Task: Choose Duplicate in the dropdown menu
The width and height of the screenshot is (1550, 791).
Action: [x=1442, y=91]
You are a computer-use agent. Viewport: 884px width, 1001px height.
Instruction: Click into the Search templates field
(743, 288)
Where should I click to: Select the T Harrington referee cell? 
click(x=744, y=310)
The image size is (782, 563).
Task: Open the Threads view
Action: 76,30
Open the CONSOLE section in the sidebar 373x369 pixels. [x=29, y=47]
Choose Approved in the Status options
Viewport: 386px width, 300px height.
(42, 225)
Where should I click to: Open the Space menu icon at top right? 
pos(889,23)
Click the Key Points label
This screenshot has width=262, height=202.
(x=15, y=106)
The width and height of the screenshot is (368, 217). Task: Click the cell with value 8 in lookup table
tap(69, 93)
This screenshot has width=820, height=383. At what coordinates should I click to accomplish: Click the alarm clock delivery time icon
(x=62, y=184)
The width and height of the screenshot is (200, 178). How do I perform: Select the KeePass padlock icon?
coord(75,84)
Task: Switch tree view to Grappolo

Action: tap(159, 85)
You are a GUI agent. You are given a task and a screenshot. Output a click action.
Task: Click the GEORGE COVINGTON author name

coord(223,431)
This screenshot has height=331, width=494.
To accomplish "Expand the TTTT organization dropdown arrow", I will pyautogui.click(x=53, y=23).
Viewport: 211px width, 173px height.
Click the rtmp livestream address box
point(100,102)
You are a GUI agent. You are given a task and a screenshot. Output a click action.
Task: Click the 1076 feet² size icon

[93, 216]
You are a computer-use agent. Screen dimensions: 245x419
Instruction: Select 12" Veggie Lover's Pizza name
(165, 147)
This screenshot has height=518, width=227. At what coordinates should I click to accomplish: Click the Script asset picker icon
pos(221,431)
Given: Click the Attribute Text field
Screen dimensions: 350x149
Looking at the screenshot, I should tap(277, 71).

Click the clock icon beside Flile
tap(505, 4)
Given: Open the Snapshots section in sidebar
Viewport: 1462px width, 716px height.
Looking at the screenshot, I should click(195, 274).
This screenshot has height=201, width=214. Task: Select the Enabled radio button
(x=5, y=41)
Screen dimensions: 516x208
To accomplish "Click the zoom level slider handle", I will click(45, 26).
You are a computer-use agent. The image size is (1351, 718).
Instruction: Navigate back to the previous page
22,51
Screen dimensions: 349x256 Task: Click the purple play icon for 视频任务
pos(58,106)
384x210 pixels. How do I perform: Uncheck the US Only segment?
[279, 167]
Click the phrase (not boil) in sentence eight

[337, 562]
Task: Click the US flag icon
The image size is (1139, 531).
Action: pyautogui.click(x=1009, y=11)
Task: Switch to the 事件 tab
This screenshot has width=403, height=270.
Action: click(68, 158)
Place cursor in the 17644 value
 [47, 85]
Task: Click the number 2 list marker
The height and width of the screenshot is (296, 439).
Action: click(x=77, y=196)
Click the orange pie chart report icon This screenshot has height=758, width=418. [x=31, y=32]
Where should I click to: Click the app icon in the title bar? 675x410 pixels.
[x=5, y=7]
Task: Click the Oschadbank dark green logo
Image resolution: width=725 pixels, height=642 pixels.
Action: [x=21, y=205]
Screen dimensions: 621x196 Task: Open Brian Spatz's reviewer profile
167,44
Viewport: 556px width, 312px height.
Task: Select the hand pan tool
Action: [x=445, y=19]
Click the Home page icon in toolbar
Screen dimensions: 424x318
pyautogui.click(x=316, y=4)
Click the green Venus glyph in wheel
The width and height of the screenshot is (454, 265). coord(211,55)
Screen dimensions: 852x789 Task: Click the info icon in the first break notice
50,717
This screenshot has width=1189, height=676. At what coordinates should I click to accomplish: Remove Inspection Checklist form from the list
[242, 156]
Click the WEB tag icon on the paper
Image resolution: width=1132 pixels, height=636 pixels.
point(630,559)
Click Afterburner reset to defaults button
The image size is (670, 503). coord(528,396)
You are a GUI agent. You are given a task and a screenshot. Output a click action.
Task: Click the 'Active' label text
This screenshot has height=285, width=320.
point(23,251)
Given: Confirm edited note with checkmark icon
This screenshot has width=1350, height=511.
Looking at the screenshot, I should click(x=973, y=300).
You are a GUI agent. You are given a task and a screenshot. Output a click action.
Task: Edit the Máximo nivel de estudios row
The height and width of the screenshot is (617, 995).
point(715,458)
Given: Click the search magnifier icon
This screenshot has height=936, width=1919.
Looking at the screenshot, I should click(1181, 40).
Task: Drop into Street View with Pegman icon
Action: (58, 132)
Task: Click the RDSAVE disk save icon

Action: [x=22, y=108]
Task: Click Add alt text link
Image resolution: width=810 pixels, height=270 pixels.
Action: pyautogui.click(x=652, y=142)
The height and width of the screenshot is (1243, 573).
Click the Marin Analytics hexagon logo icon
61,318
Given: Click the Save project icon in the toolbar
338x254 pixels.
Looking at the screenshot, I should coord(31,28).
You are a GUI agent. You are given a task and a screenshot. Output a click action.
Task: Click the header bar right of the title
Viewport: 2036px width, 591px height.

==========

The response has to give back every record verbatim.

● **Exercise answer**
Task: Choose Duplicate in the dropdown menu
The width and height of the screenshot is (1550, 791).
Action: [x=1442, y=91]
You are a computer-use agent. Viewport: 884px width, 1001px height.
Instruction: Click into the Search templates field
(743, 288)
Where should I click to: Select the T Harrington referee cell? 
click(x=744, y=310)
The image size is (782, 563).
Task: Open the Threads view
Action: 76,30
Open the CONSOLE section in the sidebar 373x369 pixels. [x=29, y=47]
Choose Approved in the Status options
Viewport: 386px width, 300px height.
(42, 225)
Where should I click to: Open the Space menu icon at top right? 
pos(889,23)
Click the Key Points label
This screenshot has width=262, height=202.
(x=15, y=106)
The width and height of the screenshot is (368, 217). Task: Click the cell with value 8 in lookup table
tap(69, 93)
This screenshot has width=820, height=383. At what coordinates should I click to accomplish: Click the alarm clock delivery time icon
(x=62, y=184)
The width and height of the screenshot is (200, 178). How do I perform: Select the KeePass padlock icon?
coord(75,84)
Task: Switch tree view to Grappolo

Action: tap(159, 85)
You are a GUI agent. You are given a task and a screenshot. Output a click action.
Task: Click the GEORGE COVINGTON author name

coord(223,431)
This screenshot has height=331, width=494.
To accomplish "Expand the TTTT organization dropdown arrow", I will pyautogui.click(x=53, y=23).
Viewport: 211px width, 173px height.
Click the rtmp livestream address box
point(100,102)
You are a GUI agent. You are given a task and a screenshot. Output a click action.
Task: Click the 1076 feet² size icon

[93, 216]
You are a computer-use agent. Screen dimensions: 245x419
Instruction: Select 12" Veggie Lover's Pizza name
(165, 147)
This screenshot has height=518, width=227. At what coordinates should I click to accomplish: Click the Script asset picker icon
pos(221,431)
Given: Click the Attribute Text field
Screen dimensions: 350x149
Looking at the screenshot, I should tap(277, 71).

Click the clock icon beside Flile
tap(505, 4)
Given: Open the Snapshots section in sidebar
Viewport: 1462px width, 716px height.
Looking at the screenshot, I should click(195, 274).
This screenshot has height=201, width=214. Task: Select the Enabled radio button
(x=5, y=41)
Screen dimensions: 516x208
To accomplish "Click the zoom level slider handle", I will click(45, 26).
You are a computer-use agent. The image size is (1351, 718).
Instruction: Navigate back to the previous page
22,51
Screen dimensions: 349x256 Task: Click the purple play icon for 视频任务
pos(58,106)
384x210 pixels. How do I perform: Uncheck the US Only segment?
[279, 167]
Click the phrase (not boil) in sentence eight

[337, 562]
Task: Click the US flag icon
The image size is (1139, 531).
Action: pyautogui.click(x=1009, y=11)
Task: Switch to the 事件 tab
This screenshot has width=403, height=270.
Action: click(68, 158)
Place cursor in the 17644 value
 [47, 85]
Task: Click the number 2 list marker
The height and width of the screenshot is (296, 439).
Action: click(x=77, y=196)
Click the orange pie chart report icon This screenshot has height=758, width=418. [x=31, y=32]
Where should I click to: Click the app icon in the title bar? 675x410 pixels.
[x=5, y=7]
Task: Click the Oschadbank dark green logo
Image resolution: width=725 pixels, height=642 pixels.
Action: [x=21, y=205]
Screen dimensions: 621x196 Task: Open Brian Spatz's reviewer profile
167,44
Viewport: 556px width, 312px height.
Task: Select the hand pan tool
Action: [x=445, y=19]
Click the Home page icon in toolbar
Screen dimensions: 424x318
pyautogui.click(x=316, y=4)
Click the green Venus glyph in wheel
The width and height of the screenshot is (454, 265). coord(211,55)
Screen dimensions: 852x789 Task: Click the info icon in the first break notice
50,717
This screenshot has width=1189, height=676. At what coordinates should I click to accomplish: Remove Inspection Checklist form from the list
[242, 156]
Click the WEB tag icon on the paper
Image resolution: width=1132 pixels, height=636 pixels.
point(630,559)
Click Afterburner reset to defaults button
The image size is (670, 503). coord(528,396)
You are a GUI agent. You are given a task and a screenshot. Output a click action.
Task: Click the 'Active' label text
This screenshot has height=285, width=320.
point(23,251)
Given: Confirm edited note with checkmark icon
This screenshot has width=1350, height=511.
Looking at the screenshot, I should click(x=973, y=300).
You are a GUI agent. You are given a task and a screenshot. Output a click action.
Task: Edit the Máximo nivel de estudios row
The height and width of the screenshot is (617, 995).
point(715,458)
Given: Click the search magnifier icon
This screenshot has height=936, width=1919.
Looking at the screenshot, I should click(1181, 40).
Task: Drop into Street View with Pegman icon
Action: (58, 132)
Task: Click the RDSAVE disk save icon

Action: [x=22, y=108]
Task: Click Add alt text link
Image resolution: width=810 pixels, height=270 pixels.
Action: pyautogui.click(x=652, y=142)
The height and width of the screenshot is (1243, 573).
Click the Marin Analytics hexagon logo icon
61,318
Given: Click the Save project icon in the toolbar
338x254 pixels.
Looking at the screenshot, I should coord(31,28).
You are a GUI agent. You are given a task and a screenshot. Output a click action.
Task: Click the header bar right of the title
Viewport: 2036px width, 591px height.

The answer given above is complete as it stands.